## What needs to be done
I need only the number of lines in this data that contain the string "height".
### Provided records ###
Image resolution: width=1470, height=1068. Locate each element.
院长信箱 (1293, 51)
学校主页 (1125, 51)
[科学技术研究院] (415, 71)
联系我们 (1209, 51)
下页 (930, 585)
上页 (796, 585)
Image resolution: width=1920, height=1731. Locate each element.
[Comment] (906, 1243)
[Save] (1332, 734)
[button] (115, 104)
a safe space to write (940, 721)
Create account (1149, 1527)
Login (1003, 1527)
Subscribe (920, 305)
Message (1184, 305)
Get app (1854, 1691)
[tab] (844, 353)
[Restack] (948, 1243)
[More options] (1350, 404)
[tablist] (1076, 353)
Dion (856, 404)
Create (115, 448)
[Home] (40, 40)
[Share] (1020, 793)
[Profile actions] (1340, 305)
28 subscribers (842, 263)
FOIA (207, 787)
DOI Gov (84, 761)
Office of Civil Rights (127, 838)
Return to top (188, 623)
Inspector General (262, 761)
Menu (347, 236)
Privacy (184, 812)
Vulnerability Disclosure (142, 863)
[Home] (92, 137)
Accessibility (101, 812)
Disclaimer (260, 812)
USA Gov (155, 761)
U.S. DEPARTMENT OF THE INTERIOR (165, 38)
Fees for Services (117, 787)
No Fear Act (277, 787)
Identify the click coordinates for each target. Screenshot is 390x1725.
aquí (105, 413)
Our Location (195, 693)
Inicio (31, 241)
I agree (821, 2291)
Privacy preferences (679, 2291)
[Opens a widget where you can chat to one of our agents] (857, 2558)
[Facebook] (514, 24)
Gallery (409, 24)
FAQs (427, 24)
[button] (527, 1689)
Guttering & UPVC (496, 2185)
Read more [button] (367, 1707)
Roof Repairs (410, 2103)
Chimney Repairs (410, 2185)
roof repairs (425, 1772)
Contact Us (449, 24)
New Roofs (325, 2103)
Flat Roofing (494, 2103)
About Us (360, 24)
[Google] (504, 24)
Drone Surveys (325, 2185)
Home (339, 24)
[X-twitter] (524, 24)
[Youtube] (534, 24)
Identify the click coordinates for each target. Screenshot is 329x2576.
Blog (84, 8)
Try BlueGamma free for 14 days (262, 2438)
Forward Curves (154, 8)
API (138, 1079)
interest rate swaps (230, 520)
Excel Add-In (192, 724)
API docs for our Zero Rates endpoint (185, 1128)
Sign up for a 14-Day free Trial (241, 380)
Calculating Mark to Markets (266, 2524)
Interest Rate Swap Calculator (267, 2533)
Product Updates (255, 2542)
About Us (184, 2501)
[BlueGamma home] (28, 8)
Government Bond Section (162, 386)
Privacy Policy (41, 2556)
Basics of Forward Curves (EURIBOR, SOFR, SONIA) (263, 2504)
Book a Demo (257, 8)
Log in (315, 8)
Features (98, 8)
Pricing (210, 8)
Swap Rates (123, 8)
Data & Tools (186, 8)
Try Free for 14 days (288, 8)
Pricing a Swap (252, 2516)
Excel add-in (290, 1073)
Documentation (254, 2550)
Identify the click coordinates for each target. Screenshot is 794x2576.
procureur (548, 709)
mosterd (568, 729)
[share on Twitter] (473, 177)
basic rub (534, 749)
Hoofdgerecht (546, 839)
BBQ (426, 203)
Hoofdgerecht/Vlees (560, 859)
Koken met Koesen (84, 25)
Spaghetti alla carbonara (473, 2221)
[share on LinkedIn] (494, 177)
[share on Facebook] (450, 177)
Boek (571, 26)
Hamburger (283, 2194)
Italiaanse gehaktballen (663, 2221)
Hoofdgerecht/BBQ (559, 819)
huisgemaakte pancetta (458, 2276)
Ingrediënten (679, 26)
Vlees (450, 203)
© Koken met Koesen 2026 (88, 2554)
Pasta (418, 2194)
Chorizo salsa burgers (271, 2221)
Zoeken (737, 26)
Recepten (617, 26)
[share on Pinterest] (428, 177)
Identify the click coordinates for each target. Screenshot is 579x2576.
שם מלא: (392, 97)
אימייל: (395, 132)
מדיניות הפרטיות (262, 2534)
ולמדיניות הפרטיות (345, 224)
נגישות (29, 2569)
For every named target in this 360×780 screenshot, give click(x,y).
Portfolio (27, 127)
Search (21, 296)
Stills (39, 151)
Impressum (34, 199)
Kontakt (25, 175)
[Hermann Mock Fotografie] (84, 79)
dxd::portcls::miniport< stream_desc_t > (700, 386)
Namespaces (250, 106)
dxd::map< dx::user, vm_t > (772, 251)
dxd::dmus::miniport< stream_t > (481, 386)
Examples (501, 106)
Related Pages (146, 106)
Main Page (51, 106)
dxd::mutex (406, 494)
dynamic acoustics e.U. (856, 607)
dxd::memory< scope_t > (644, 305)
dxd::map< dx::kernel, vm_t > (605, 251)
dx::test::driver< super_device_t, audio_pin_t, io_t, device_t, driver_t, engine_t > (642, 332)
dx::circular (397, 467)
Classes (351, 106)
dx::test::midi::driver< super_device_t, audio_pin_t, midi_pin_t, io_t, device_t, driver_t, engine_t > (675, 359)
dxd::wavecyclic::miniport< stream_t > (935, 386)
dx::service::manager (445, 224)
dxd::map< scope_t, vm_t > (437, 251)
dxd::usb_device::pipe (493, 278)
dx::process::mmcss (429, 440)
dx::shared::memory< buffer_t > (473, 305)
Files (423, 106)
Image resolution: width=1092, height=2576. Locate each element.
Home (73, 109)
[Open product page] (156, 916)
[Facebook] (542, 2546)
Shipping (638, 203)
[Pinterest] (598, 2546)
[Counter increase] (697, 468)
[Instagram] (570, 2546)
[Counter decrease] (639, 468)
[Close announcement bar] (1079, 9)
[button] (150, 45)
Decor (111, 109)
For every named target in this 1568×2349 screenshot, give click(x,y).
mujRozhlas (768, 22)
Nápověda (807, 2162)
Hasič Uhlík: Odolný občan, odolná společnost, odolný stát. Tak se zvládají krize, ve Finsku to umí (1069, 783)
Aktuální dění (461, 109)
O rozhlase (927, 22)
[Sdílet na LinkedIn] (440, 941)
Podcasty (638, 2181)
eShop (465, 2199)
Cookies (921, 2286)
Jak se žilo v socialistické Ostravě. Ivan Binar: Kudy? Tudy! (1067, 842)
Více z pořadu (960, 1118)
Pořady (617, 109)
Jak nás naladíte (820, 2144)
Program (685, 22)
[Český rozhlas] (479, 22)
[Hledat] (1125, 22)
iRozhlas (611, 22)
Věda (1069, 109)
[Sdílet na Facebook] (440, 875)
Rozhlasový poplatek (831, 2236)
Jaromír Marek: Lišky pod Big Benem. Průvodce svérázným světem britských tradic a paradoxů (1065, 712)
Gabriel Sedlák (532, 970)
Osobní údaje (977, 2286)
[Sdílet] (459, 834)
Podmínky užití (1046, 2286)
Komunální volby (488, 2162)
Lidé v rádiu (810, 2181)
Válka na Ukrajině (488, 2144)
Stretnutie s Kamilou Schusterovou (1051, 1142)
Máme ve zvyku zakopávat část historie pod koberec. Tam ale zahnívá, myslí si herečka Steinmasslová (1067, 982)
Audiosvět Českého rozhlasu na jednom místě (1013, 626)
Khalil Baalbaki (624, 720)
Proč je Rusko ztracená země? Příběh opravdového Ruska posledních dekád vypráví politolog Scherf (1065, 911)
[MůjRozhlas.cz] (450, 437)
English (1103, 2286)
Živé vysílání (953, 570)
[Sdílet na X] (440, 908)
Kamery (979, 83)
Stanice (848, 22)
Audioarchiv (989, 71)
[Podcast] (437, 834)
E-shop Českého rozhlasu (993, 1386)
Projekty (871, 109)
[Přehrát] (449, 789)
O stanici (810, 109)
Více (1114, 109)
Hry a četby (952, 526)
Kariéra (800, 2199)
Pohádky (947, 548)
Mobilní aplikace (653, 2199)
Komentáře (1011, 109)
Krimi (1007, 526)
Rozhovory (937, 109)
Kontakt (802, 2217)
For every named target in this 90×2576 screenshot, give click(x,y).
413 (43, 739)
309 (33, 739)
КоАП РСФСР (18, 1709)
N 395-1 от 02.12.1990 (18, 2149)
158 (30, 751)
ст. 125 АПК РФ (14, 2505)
###
## Response area
3